- **DATA LISTING**
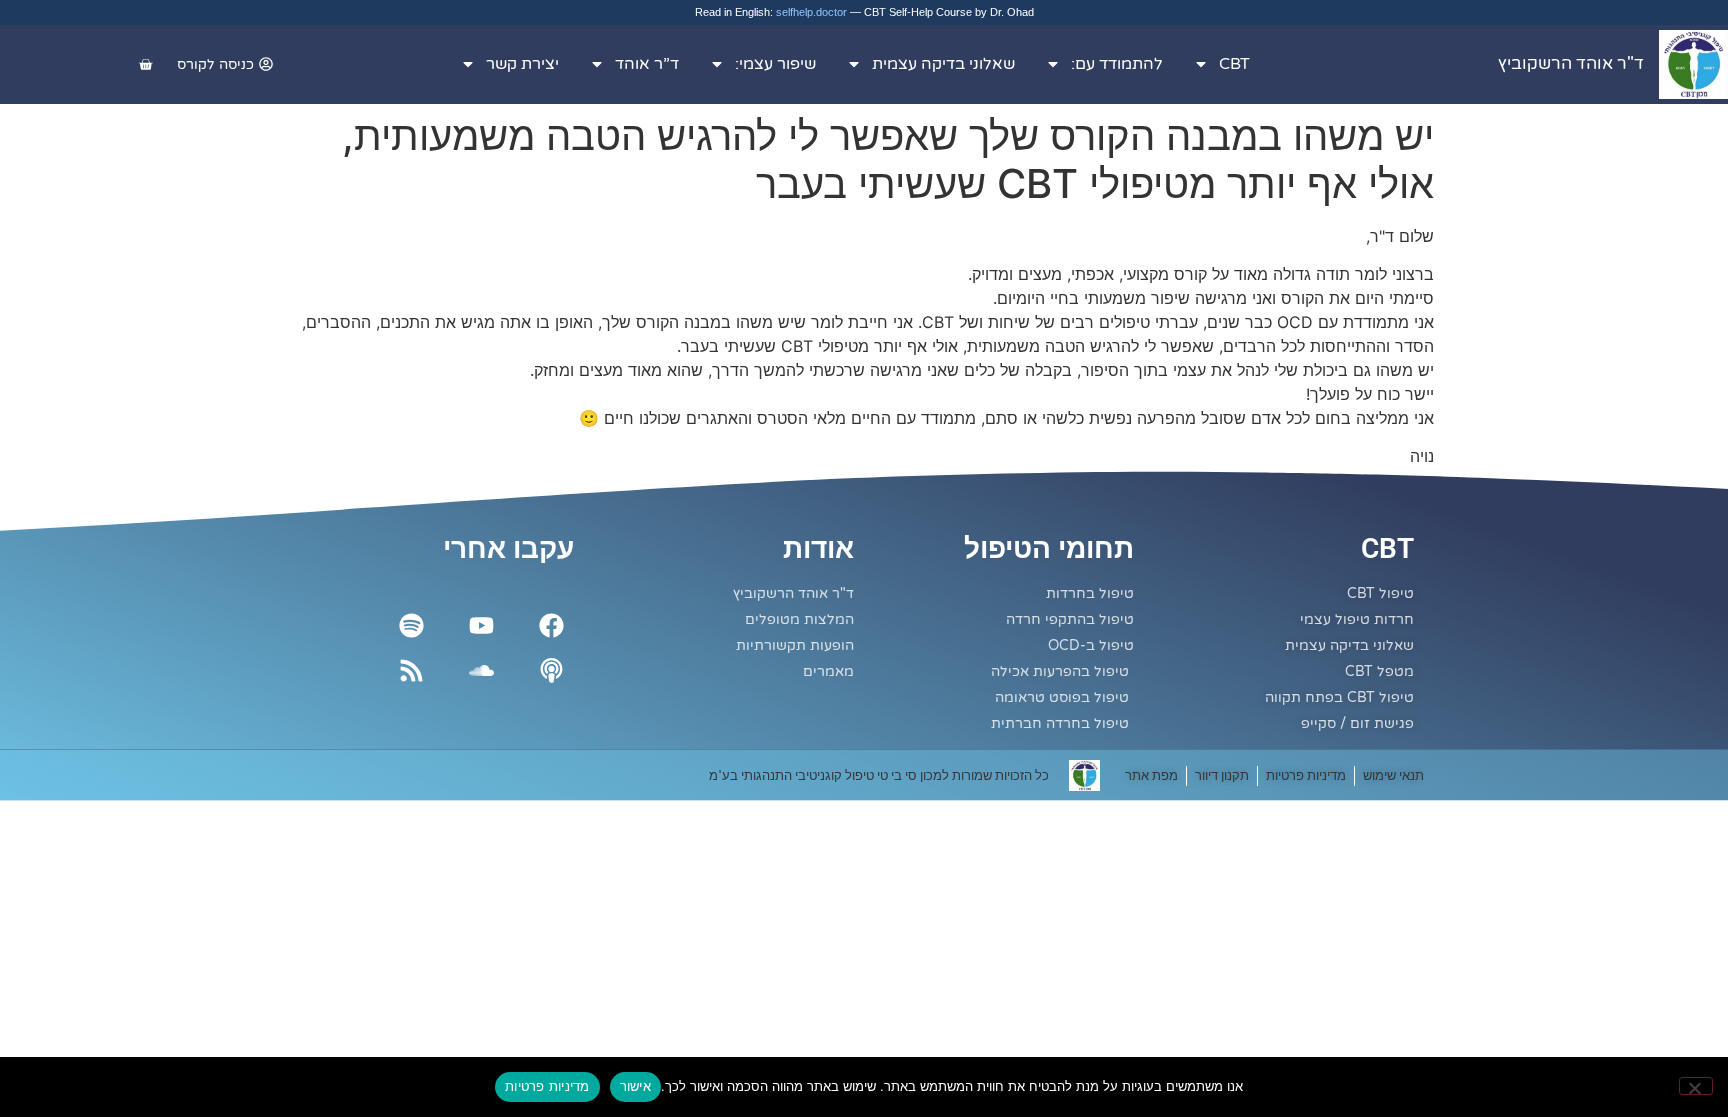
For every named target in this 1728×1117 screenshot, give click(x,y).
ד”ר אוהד (647, 64)
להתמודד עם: (1117, 64)
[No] (1696, 1086)
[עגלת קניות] (145, 64)
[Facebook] (551, 625)
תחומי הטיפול (1049, 548)
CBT (1234, 64)
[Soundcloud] (481, 670)
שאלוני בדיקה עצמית (943, 64)
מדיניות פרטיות (547, 1086)
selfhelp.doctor (811, 12)
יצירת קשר (522, 64)
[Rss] (411, 670)
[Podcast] (551, 670)
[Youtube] (481, 625)
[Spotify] (411, 625)
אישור (635, 1086)
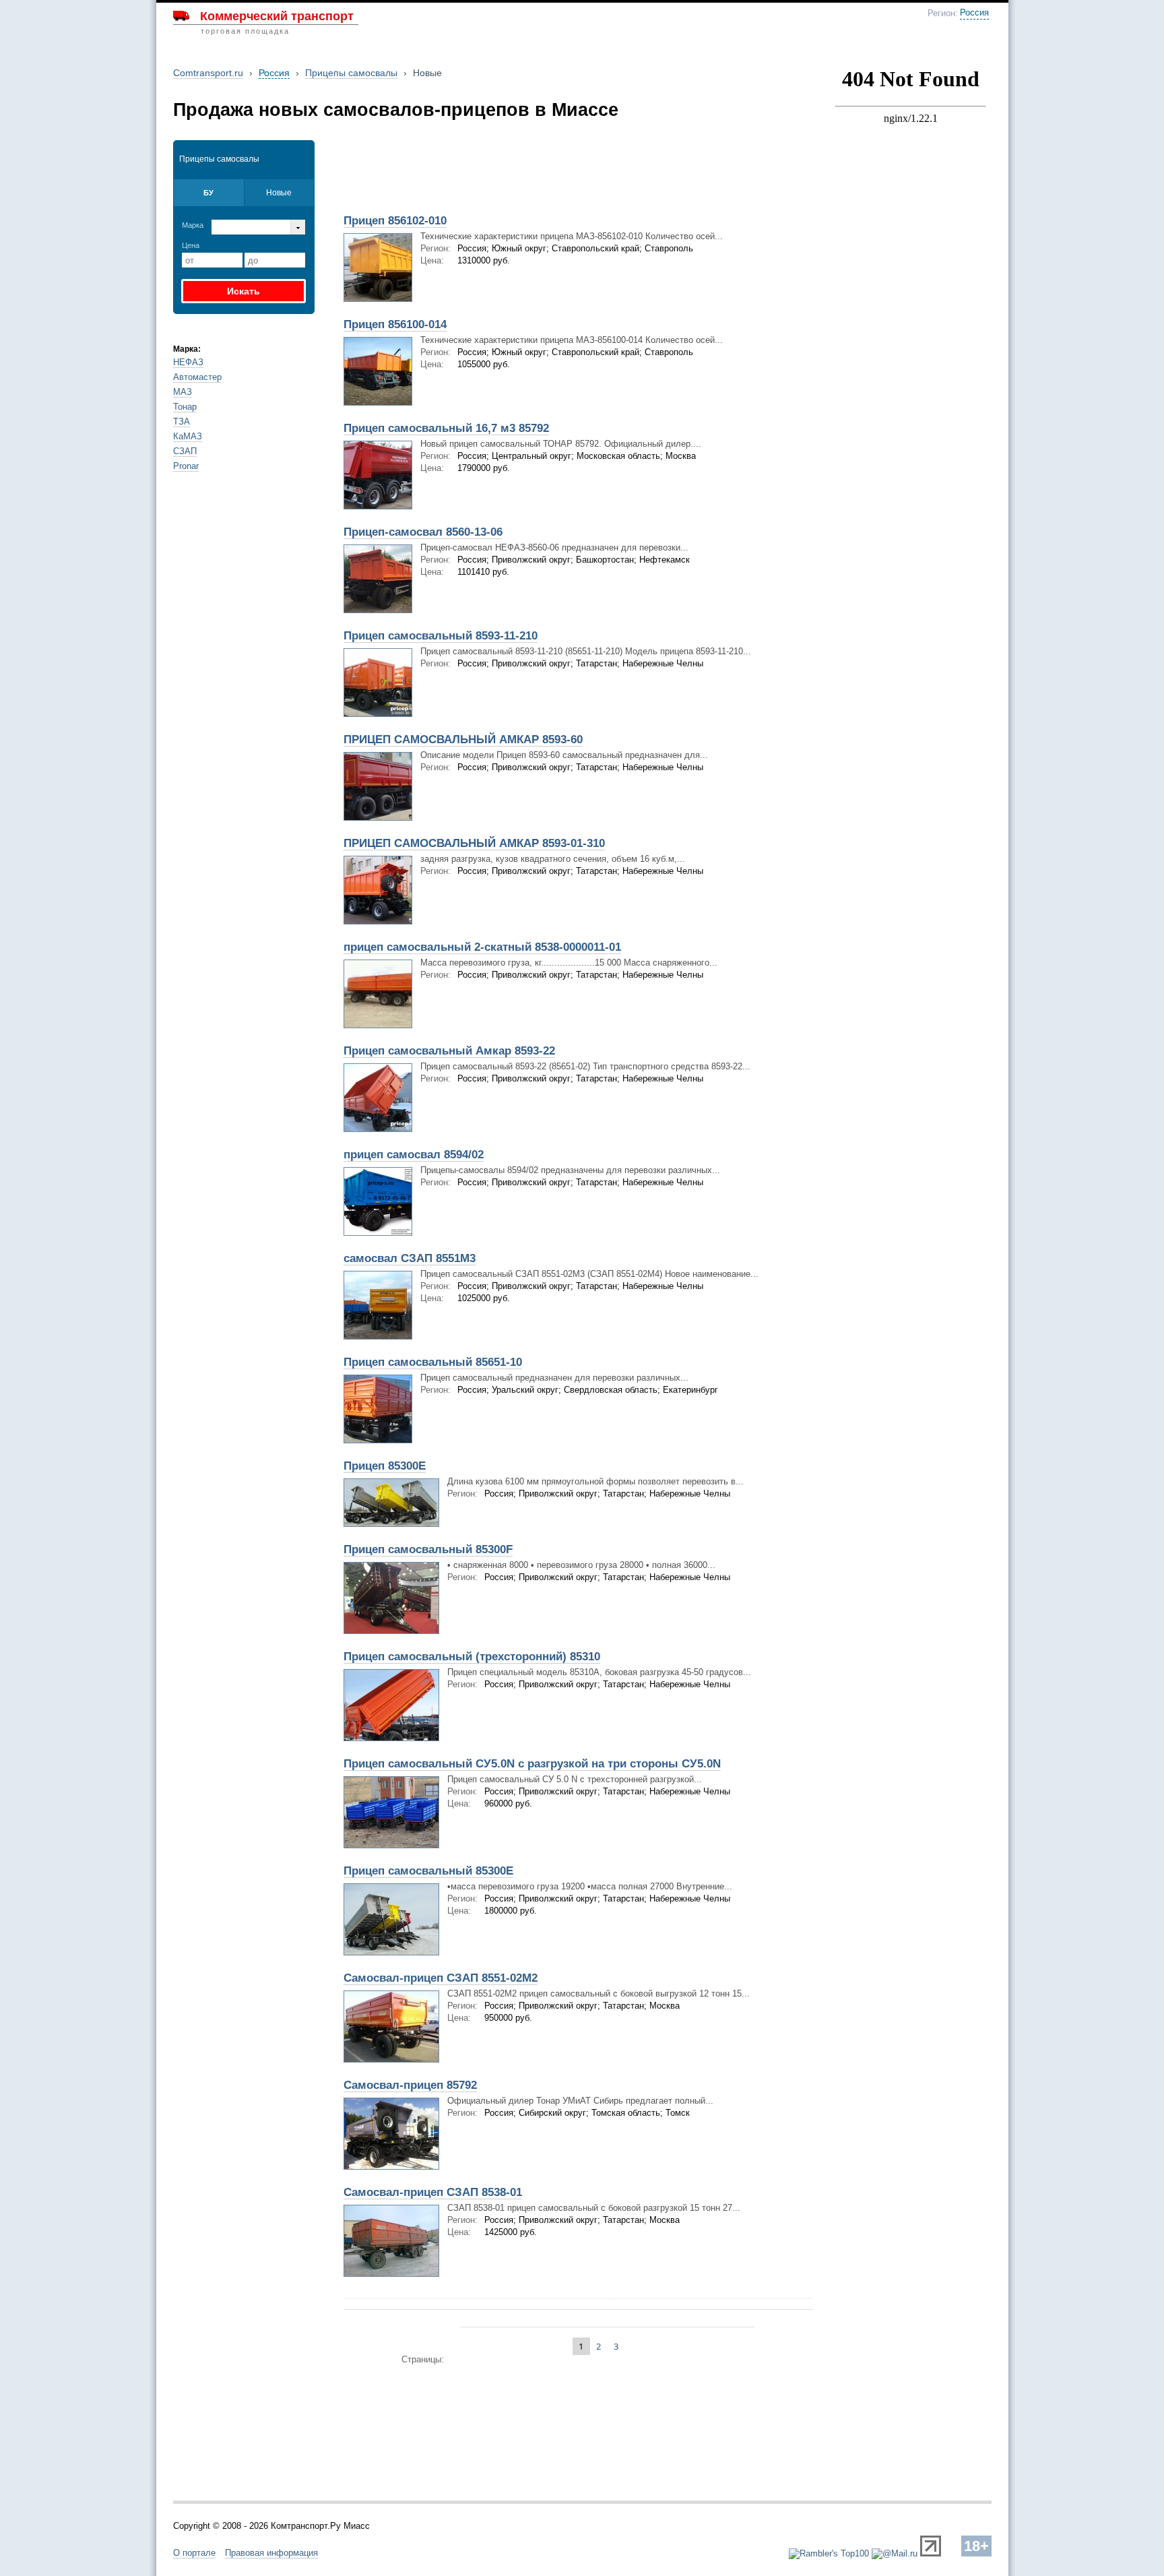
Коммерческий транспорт (277, 16)
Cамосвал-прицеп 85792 (410, 2085)
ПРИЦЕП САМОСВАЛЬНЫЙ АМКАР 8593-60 (463, 739)
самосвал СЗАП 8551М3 (410, 1258)
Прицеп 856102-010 (395, 220)
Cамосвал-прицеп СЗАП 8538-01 (433, 2192)
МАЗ (182, 392)
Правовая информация (271, 2553)
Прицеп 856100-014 (395, 324)
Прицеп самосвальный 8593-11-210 (441, 635)
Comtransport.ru (208, 72)
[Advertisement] (493, 173)
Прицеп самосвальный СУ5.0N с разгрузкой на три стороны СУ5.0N (532, 1763)
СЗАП (185, 451)
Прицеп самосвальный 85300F (428, 1549)
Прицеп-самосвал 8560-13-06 (423, 532)
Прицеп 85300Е (385, 1465)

- **ABOUT THIS TASK**
Above are records with pictures. Reproduce exactly only the lines from the line with "CBT (1234, 64)" through the line with "СЗАП (185, 451)", both ends included, and leave the pictures out.

- **WRITTEN ANSWER**
CBT (1234, 64)
[Soundcloud] (481, 670)
שאלוני בדיקה עצמית (943, 64)
מדיניות פרטיות (547, 1086)
selfhelp.doctor (811, 12)
יצירת קשר (522, 64)
[Rss] (411, 670)
[Podcast] (551, 670)
[Youtube] (481, 625)
[Spotify] (411, 625)
אישור (635, 1086)
Коммерческий транспорт (277, 16)
Cамосвал-прицеп 85792 (410, 2085)
ПРИЦЕП САМОСВАЛЬНЫЙ АМКАР 8593-60 (463, 739)
самосвал СЗАП 8551М3 (410, 1258)
Прицеп 856102-010 (395, 220)
Cамосвал-прицеп СЗАП 8538-01 (433, 2192)
МАЗ (182, 392)
Правовая информация (271, 2553)
Прицеп 856100-014 (395, 324)
Прицеп самосвальный 8593-11-210 (441, 635)
Comtransport.ru (208, 72)
[Advertisement] (493, 173)
Прицеп самосвальный СУ5.0N с разгрузкой на три стороны СУ5.0N (532, 1763)
СЗАП (185, 451)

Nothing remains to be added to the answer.